Но тс-с! Молчат дубы Богемской рощи!
Он, путая следы, баранку крутит
Всё время к новым «благодатным» целям
Программами, которым несть числа.
А в зеркало следит за сном народа,
Что просыпаясь может растерзать
Любого, открывающего правду –
Измученным так дорог их покой!
Тогда готов он, быстро руль отбросив,
Остановить на первом переезде,
Где исторических событий мощный ход
Сметёт автобус, полный спящих...
спящих...
спящих...
НА КОНЦЕРТЕ
В многоликой полутьме затихающего зала,
Пролезая дикой кошкой в подворотную щель,
Так темно, так искренне под смычком застонала
Страстным женским голосом синтетическая виолончель.
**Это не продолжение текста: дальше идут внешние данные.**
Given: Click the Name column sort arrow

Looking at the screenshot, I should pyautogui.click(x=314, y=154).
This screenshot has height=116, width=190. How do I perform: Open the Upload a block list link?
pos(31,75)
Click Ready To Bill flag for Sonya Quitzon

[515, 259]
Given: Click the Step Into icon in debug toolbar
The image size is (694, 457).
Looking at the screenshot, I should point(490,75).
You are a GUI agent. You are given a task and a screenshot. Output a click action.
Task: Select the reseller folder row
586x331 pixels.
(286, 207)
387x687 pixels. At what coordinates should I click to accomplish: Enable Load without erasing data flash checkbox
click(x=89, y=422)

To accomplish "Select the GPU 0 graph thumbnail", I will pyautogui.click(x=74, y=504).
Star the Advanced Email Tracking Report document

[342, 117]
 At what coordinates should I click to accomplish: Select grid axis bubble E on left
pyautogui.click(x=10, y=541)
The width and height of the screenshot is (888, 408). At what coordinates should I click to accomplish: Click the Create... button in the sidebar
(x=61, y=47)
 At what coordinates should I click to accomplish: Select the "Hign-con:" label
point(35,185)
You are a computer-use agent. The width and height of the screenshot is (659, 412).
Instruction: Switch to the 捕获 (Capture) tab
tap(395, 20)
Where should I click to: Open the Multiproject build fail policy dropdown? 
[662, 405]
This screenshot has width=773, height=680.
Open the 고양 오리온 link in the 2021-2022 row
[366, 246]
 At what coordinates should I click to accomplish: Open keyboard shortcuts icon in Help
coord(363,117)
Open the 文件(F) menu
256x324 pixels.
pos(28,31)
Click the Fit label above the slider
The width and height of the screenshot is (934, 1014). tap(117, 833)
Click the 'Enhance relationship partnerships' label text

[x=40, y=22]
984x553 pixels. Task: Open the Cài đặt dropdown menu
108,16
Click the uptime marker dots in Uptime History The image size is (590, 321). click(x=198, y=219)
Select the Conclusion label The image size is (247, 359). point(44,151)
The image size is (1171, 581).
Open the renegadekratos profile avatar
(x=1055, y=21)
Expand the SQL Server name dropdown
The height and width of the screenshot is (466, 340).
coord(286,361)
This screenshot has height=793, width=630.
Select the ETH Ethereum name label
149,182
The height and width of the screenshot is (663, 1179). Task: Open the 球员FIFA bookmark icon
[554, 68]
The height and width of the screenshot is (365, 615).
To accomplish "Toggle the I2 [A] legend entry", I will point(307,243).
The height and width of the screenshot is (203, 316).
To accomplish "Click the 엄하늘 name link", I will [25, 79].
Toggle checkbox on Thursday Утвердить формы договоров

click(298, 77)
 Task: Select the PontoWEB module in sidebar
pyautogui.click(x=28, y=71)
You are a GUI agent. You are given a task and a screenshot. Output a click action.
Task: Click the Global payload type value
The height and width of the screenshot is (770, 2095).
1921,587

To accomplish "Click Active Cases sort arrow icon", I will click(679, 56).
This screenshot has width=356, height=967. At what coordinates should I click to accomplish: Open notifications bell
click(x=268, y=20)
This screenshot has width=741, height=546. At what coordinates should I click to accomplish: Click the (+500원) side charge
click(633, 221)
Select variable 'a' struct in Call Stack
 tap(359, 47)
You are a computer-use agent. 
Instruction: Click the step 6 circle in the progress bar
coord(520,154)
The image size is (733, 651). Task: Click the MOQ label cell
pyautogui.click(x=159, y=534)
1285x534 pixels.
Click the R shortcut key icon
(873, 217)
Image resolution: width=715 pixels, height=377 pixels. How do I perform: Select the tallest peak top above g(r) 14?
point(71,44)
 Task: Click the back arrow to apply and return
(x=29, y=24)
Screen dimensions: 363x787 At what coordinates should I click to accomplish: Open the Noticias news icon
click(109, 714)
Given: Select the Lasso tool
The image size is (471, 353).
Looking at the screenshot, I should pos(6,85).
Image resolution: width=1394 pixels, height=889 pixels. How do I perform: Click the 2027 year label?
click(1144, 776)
Разбивая этот стон на тревожные доли
Целеустремлённо дробно затрепетал барабан
И тарелки рассыпались мелкими кристалликами соли –
Незаживающей болью глубоких душевных ран.
В круге света певица тёмной птицей запела
Про горячее чувство потерь и сладость измен,
Закачалось замедленно-мерно в чёрном кружеве зрелое тело,
Как на пыльном базаре у ног заклинателя змей.
На навязчивые, как аритмия, гитарные рифы,
Пробуждая подсознание от культурного сна,
Как бы нехотя нанизывались слова и рифмы
О том, что смерть есть любовь, а любовь – война,
Что в основе основ первородное женское счастье,
Без него рай – не рай, и даже ад – не ад;
Без него распадаются души и слезами, как слизью, сочатся –
Это одиночества женского разъедающий яд;
Нет мужчины – беги хоть босиком по насту,
Выстрадай, вынянчи любовь наперекор судьбе,
А не вышло, не сдюжила, не удержала – ночью ненастной
Маргаритой в окно – к чёрту жалость к прошлому и к себе!
А сама извивалась грациозно-бесстыдной апсарой,
Будто выламывалась из цивилизационных пут,
Выставляла пальцы вперёд, как шипы акации,
На которые маленькие сердца насаживает сорокопут.
И на каждый шип под тоскливое двудольное скерцо
(Как и задумывал лепивший слова наркоман)
Устремлялось неопытное девчоночье сердце,
Поддаваясь на простенький психоделический обман.
И пока дурёхи ещё умывались слезами,
Растравляя несчастия счастье, она в циничном смешке,
За кулисами вытирая пот, спросила: «Ну, сколько слизали?».
Речь, конечно, о деньгах, а не порошке.
НА ПСАЛОМ 112
Кто хвалит Господа в молитве простодушной
С востока солнца и до запада во тьму,
Всегда в уверенности – жить ему не душно,
Когда он Господу покорен Самому!
Не суемудрствуя, он Богу благодарен
За дар призрения над небом и землёй,
За то, что Тот, Могуч и Светозарен,
Встаёт над ним всевидящей зарёй.
Хвалите Господа! Он чудо-судьбы вышьет:
Поднимет бедного из праха свальных ям;
В столице нищего из брения возвысит,
Посадит ровнею к наследственным князьям;
Неплодную дитятей осчастливит
До сладких слёз с её усталых век –
Так землю страждущую напояет ливень.
Благословенно Имя Господа вовек!
Какой поэт интересный! "Дню" спасибо за открытие.